Led by the Wellcome Trust, the three-part study will feature the first large randomised control trial of mindfulness training compared with normal teaching methods in 76 schools.
Teenagers are particularly vulnerable to mental illness, with over 75 per cent of mental disorders beginning before the age of 24 and half by the age of 15.
Promoters of mindfulness claim that just as physical training can lead to better physical health, psychological training can lead to improved mental health outcomes.

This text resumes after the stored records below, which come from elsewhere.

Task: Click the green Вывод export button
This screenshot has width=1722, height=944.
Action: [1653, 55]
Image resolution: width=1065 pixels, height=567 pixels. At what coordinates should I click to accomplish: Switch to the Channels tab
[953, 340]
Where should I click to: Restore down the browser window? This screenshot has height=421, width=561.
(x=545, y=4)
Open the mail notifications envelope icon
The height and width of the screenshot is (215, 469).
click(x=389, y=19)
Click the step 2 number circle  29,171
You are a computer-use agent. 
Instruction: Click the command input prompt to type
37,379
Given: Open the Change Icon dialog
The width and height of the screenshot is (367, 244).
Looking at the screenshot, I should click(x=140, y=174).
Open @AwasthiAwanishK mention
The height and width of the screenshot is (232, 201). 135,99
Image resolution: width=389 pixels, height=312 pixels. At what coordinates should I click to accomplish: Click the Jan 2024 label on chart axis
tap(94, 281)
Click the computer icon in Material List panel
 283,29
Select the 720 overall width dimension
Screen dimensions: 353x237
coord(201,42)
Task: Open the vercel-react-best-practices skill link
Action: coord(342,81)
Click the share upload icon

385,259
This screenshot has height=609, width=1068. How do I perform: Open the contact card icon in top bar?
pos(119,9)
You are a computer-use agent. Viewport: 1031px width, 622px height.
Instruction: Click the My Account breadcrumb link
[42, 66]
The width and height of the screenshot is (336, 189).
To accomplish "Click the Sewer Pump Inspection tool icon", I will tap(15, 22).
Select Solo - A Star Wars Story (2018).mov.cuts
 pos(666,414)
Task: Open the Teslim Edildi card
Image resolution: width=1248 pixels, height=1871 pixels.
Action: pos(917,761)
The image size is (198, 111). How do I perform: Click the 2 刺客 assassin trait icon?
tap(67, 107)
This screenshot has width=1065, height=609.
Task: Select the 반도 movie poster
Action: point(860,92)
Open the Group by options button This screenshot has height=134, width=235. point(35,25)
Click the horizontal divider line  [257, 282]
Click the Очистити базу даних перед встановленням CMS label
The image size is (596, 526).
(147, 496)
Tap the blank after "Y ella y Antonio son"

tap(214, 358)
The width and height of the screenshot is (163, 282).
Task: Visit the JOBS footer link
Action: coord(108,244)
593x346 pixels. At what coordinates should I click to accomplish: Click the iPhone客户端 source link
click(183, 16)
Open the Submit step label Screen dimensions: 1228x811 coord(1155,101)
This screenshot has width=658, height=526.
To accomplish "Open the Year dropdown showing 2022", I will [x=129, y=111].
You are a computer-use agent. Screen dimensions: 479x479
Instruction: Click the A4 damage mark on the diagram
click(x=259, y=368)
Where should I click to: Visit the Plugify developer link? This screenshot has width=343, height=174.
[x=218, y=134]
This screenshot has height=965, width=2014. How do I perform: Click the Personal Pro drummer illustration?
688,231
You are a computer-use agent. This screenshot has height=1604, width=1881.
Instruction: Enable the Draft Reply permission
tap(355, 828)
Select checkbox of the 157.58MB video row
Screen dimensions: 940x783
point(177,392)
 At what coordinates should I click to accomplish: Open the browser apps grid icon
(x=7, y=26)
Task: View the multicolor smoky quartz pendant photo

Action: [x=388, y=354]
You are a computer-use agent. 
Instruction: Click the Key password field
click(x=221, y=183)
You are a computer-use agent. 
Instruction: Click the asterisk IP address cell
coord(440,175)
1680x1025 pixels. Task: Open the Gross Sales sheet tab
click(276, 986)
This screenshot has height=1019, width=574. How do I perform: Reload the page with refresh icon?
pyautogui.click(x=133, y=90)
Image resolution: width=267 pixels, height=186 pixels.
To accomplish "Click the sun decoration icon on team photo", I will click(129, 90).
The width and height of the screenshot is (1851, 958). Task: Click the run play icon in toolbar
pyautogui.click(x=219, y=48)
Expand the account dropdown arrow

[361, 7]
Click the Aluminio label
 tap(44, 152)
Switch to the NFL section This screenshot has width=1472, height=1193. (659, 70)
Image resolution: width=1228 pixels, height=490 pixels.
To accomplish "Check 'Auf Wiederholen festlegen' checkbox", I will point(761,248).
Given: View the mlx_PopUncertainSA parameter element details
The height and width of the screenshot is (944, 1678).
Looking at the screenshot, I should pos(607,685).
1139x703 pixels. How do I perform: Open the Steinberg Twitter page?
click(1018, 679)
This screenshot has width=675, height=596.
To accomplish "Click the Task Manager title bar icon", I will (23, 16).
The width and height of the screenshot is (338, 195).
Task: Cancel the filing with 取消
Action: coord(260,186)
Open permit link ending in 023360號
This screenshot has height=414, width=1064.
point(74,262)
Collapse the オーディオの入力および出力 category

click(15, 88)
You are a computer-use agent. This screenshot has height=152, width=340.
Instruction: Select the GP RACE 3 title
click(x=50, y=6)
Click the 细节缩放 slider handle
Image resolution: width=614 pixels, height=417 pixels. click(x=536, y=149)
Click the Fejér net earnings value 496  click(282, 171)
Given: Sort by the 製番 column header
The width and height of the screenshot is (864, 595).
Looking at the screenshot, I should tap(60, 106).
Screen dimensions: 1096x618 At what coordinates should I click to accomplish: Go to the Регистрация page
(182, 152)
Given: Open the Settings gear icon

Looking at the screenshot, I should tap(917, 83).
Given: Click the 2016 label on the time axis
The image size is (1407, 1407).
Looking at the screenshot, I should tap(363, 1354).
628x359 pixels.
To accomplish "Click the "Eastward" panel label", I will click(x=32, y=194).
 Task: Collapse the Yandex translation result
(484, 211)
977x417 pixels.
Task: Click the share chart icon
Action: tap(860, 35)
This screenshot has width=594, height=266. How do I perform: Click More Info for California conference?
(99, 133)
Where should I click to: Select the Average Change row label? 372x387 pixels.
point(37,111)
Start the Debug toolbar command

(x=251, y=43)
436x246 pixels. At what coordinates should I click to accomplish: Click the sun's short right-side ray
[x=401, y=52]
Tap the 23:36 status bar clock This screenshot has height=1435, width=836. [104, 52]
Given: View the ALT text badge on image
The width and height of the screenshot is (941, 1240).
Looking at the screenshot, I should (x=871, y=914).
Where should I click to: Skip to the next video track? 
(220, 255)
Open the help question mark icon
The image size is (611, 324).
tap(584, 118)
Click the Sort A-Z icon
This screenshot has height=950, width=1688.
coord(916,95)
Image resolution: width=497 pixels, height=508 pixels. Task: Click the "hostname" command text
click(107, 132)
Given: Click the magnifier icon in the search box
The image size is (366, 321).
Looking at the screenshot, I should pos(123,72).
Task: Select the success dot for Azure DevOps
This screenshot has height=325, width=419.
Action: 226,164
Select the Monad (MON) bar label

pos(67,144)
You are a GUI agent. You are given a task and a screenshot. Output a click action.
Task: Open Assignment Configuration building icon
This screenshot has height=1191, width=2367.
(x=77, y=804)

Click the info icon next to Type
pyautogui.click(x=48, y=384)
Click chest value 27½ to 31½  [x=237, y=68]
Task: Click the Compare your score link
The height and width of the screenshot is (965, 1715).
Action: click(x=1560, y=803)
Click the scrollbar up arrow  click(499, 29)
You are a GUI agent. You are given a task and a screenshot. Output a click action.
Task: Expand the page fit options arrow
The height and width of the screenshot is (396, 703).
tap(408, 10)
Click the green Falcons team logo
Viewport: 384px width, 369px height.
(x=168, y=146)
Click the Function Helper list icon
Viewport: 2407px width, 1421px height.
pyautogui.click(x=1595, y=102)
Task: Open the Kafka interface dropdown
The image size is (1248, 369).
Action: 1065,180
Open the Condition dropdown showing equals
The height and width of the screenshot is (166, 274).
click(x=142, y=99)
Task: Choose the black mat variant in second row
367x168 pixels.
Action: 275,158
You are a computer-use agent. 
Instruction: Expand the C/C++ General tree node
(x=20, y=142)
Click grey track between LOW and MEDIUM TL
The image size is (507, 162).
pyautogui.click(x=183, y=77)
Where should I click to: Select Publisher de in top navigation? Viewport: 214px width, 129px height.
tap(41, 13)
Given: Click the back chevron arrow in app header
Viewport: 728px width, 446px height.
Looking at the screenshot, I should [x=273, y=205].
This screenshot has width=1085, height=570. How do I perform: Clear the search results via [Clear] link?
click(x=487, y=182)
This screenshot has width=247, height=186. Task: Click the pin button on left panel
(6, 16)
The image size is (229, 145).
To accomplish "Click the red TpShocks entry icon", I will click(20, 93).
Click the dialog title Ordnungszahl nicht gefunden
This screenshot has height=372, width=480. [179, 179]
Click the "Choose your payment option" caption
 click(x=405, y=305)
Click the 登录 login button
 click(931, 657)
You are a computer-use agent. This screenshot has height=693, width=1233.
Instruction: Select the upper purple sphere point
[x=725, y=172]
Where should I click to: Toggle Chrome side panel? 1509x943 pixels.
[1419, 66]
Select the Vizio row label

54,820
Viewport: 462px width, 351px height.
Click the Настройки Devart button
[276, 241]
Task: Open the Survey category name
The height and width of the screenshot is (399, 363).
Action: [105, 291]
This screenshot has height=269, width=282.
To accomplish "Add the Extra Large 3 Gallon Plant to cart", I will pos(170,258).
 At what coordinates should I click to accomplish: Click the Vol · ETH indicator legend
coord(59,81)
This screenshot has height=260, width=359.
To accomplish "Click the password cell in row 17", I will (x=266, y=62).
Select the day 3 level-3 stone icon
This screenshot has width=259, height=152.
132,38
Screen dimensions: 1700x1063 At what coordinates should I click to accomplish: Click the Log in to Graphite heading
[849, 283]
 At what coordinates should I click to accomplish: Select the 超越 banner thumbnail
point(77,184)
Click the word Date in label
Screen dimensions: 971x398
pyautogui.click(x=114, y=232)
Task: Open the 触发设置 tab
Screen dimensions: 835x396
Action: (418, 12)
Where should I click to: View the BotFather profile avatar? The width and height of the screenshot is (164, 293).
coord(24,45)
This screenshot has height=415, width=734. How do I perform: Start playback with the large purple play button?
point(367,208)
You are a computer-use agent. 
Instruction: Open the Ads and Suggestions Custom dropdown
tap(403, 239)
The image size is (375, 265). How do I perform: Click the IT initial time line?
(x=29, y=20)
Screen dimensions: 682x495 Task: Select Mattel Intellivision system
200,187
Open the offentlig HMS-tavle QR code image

Researchers hope that by intervening early they can find out whether they can build young people's resilience and help to prevent mental illness developing.
The teenagers will be encouraged to practise 'executive control' - improving their ability to employ problem solving skills in the face of emotional distress, intrusive thoughts or behavioural impulses.
Researchers wish to evaluate mindfulness training across the whole population, assessing both mental health problems and positive mental health. The key outcomes they are looking for are risk of depression, social and behavioural skills, and well-being.
They are also looking at secondary outcomes, including peer relationships, anxiety, student attainment and teacher well-being.
In one of the study's phases, researchers at the Universities of Oxford and Exeter will look into how best to train teachers to deliver lessons in mindfulness, evaluating different training methods and how easily and cost effectively they can be scaled up.
The £6.4 million research programme will be carried out by teams at the University of Oxford, University College London (UCL) and the MRC Cognition and Brain Sciences Unit, in collaboration with the University of Exeter, over seven years.
Paula Kearney, a geography teacher at the UCL Academy in Swiss Cottage, London, who has given mindfulness training to her students, said: "Mindfulness gives my students specific skills and tools which they can use if they want to, it's not about making them advanced practitioners or making time for mindfulness compulsory.
"A lot of my students use the techniques they like, for example the 'thought bus', more often than just during lessons or times of stress, but also at home."